C++ atomics: how to allow only a single thread to access a function?

Question

I'd like to write a function that is accessible only by a single thread at a time. I don't need busy waits, a brutal 'rejection' is enough if another thread is already running it. This is what I have come up with so far:

std::atomic<bool> busy (false);

bool func()
{
    if (m_busy.exchange(true) == true)
        return false;  

    // ... do stuff ...

    m_busy.exchange(false);
    return true;
}

Is the logic for the atomic exchange correct?
Is it correct to mark the two atomic operations as std::memory_order_acq_rel? As far as I understand a relaxed ordering (std::memory_order_relaxed) wouldn't be enough to prevent reordering.

Do you *ever* need a thread to wait? Or will *every* thread that ever accesses this have something else to do if it can't get the lock? — David Schwartz, Nov 17 '20 at 23:09
@DavidSchwartz b) threads that can't get the lock have something else to do. — Ignorant, Nov 17 '20 at 23:14
FYI: The thing that you are trying to implement has a name. It is called a [_mutex_](https://en.wikipedia.org/wiki/Lock_(computer_science)). Also, sometimes known as an _advisory lock,_ or simply a _lock,_ and the code lines that are protected by a mutex are sometimes known as a [_critical section_](https://en.wikipedia.org/wiki/Critical_section). "Mutex" is a portmanteau of "mutual exclusion." — Solomon Slow, Nov 18 '20 at 02:34
Also note: The idea that you are trying to prevent multiple threads from entering the same function at the same time is a distraction. It seldom really matters how many threads enter the same function at the same time. What _really_ matters is, how many threads access the same _data_ at the same time. It's easy to mix up the two ideas when there's only one function that accesses the data. You can get into trouble when there's more than one function that accesses the data unless _all_ of the functions lock the same mutex. — Solomon Slow, Nov 18 '20 at 02:38

score 10 · Answer 1 · edited Nov 18 '20 at 01:11

10

Your atomic swap implementation might work. But trying to do thread safe programming without a lock is most always fraught with issues and is often harder to maintain.

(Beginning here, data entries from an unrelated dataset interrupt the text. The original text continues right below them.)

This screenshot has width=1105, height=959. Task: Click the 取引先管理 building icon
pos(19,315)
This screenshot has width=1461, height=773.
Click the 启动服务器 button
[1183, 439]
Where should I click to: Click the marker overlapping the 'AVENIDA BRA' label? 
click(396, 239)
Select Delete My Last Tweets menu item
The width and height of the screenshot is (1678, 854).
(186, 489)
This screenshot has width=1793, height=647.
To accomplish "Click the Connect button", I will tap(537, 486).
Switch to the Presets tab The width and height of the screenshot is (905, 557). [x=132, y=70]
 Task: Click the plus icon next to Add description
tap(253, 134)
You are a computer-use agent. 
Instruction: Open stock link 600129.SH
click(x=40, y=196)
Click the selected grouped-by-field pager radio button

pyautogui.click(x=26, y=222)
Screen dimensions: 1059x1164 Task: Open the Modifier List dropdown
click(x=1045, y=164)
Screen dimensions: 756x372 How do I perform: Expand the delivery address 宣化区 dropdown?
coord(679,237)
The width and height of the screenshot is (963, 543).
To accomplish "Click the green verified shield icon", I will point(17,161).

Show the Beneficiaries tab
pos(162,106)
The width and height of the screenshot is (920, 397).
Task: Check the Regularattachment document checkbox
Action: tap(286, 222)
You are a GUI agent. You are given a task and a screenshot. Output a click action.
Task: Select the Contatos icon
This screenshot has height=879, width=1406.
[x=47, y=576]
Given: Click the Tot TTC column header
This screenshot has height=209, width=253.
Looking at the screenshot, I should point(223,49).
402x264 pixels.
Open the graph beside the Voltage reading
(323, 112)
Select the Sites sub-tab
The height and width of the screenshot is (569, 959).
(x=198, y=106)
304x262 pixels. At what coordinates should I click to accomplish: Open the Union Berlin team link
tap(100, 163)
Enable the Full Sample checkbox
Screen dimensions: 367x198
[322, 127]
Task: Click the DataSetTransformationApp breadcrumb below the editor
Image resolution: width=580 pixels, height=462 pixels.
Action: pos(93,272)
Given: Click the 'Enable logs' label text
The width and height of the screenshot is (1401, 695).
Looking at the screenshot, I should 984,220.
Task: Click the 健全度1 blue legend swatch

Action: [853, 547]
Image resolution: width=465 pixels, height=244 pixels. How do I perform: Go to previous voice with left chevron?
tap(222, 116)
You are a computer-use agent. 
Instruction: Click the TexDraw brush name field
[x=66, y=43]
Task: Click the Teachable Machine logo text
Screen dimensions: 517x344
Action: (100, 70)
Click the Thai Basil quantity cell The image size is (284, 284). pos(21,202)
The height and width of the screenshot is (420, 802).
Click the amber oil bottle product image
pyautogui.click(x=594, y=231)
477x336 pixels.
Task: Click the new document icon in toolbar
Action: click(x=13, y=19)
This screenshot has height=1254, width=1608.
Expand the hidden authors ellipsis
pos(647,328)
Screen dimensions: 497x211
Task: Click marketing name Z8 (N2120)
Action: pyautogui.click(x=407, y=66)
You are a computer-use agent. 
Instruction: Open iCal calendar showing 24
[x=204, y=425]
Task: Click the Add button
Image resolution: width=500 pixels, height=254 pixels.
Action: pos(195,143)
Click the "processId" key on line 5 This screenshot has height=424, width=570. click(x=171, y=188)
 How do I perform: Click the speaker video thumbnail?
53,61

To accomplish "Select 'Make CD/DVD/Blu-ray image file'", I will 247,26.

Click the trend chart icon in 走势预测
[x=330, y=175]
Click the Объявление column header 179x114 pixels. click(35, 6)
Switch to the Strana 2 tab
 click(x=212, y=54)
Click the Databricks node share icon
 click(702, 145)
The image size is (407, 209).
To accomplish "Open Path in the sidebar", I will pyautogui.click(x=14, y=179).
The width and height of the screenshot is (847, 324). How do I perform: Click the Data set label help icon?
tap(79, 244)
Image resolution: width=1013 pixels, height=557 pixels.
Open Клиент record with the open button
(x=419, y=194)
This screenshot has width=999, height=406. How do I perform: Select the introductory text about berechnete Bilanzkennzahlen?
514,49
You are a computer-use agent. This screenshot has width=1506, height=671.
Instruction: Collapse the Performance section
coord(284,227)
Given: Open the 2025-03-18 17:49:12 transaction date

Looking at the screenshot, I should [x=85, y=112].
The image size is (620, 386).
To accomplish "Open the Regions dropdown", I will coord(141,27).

Unless there's a performance improvement that's needed, then std::mutex with the try_lock() method is all you need, eg:

std::mutex mtx;

bool func()
{
    // making use of std::unique_lock so if the code throws an
    // exception, the std::mutex will still get unlocked correctly...

    std::unique_lock<std::mutex> lck(mtx, std::try_to_lock);
    bool gotLock = lck.owns_lock();

    if (gotLock)
    {
        // do stuff
    }

    return gotLock;
}

edited Nov 18 '20 at 01:11

Remy Lebeau

555,201
31
458
770

answered Nov 17 '20 at 22:07

selbie

100,020
15
103
173

I'd love to use a try-lock, unfortunately I am in a 100% lock-free scenario :) – Ignorant Nov 17 '20 at 22:15
Can you elaborate why you can't use locks? – selbie Nov 17 '20 at 22:18
3

@Ignorant: Your code is logically equivalent to this, and very likely performance-equivalent, too. If you never use `mtx.lock()` or whatever, you're never actually blocking i.e. waiting for the lock, so your code is still potentially [lock-free](https://en.wikipedia.org/wiki/Non-blocking_algorithm) in the progress-guarantee sense. "lock-free" does *not* mean "avoiding anything with 'lock' in its name". A hand-rolled spinlock using std::atomic would not be lock-free, while using only the non-blocking functionality of std::mutex *is* still lock-free (and potentially wait-free). – Peter Cordes Nov 17 '20 at 22:20
Some std::mutex implementations may do slightly more work that a simple atomic flag in the uncontended and failed-trylock cases, but any good implementation should avoid making any system calls if used this way. (@selbie: the mutex should probably be a `static` local var, not global.) – Peter Cordes Nov 17 '20 at 22:22
@selbie: my function is part of a more complex data structure that is handled by a high priority thread (audio programming). I'm mostly concerned about priority inversion problems. – Ignorant Nov 17 '20 at 22:23
@PeterCordes - if the mutex was static local inside the function, what happens when both threads enter the function at the same time for the first time? Will the construction of the static mutex be appropriately serialized? How does the compiler guarantee a static local var is only initialized once with respect to threads? – selbie Nov 17 '20 at 22:25
@selbie: ISO C++ guarantees that static local vars are constructed exactly once, if they need runtime construction at all. Implementations typically protect it with something like double-checked locking to make the already-initted fast path a pure read-only check. But yeah, if `std::mutex` can't just be statically initialized in the `.data` section, making it global would help performance. If you hand-roll a boolean flag, there'd be no downside: it can definitely be statically initialized without needing a runtime constructor. – Peter Cordes Nov 17 '20 at 22:30
Turns out pthreads / libstdc++'s `std::mutex` (on GNU/Linux) doesn't need runtime construction; an all-zero static initializer is fine so it can be in the .bss section. https://godbolt.org/z/163dEb shows the lack of a guard variable when it's inside the function. (And by contrast, how GCC implements `static unsigned count = x;` in another function, which becomes much simpler with `=0;`) – Peter Cordes Nov 17 '20 at 22:35
@Ignorant If the high priority thread only calls `tryLock`, what's the issue? – David Schwartz Nov 17 '20 at 23:05
1

@selbie Note that if your code example throws an exception in the `do stuff` section, the mutex won't be unlocked properly. Consider using a `std::unique_lock` with the `std::try_to_lock` policy so the mutex is always unlocked if it is successfully locked, even if an exception is thrown. `bool func() { std::unique_lock lck(mtx, std::try_to_lock); bool gotLock = lck.owns_lock(); if (gotLock) { ... } return gotLock; }` – Remy Lebeau Nov 18 '20 at 00:15

Peter Cordes · Accepted Answer · 2020-11-18T03:36:38.793

Your code looks correct to me, as long as you leave the critical section by falling out, not returning or throwing an exception.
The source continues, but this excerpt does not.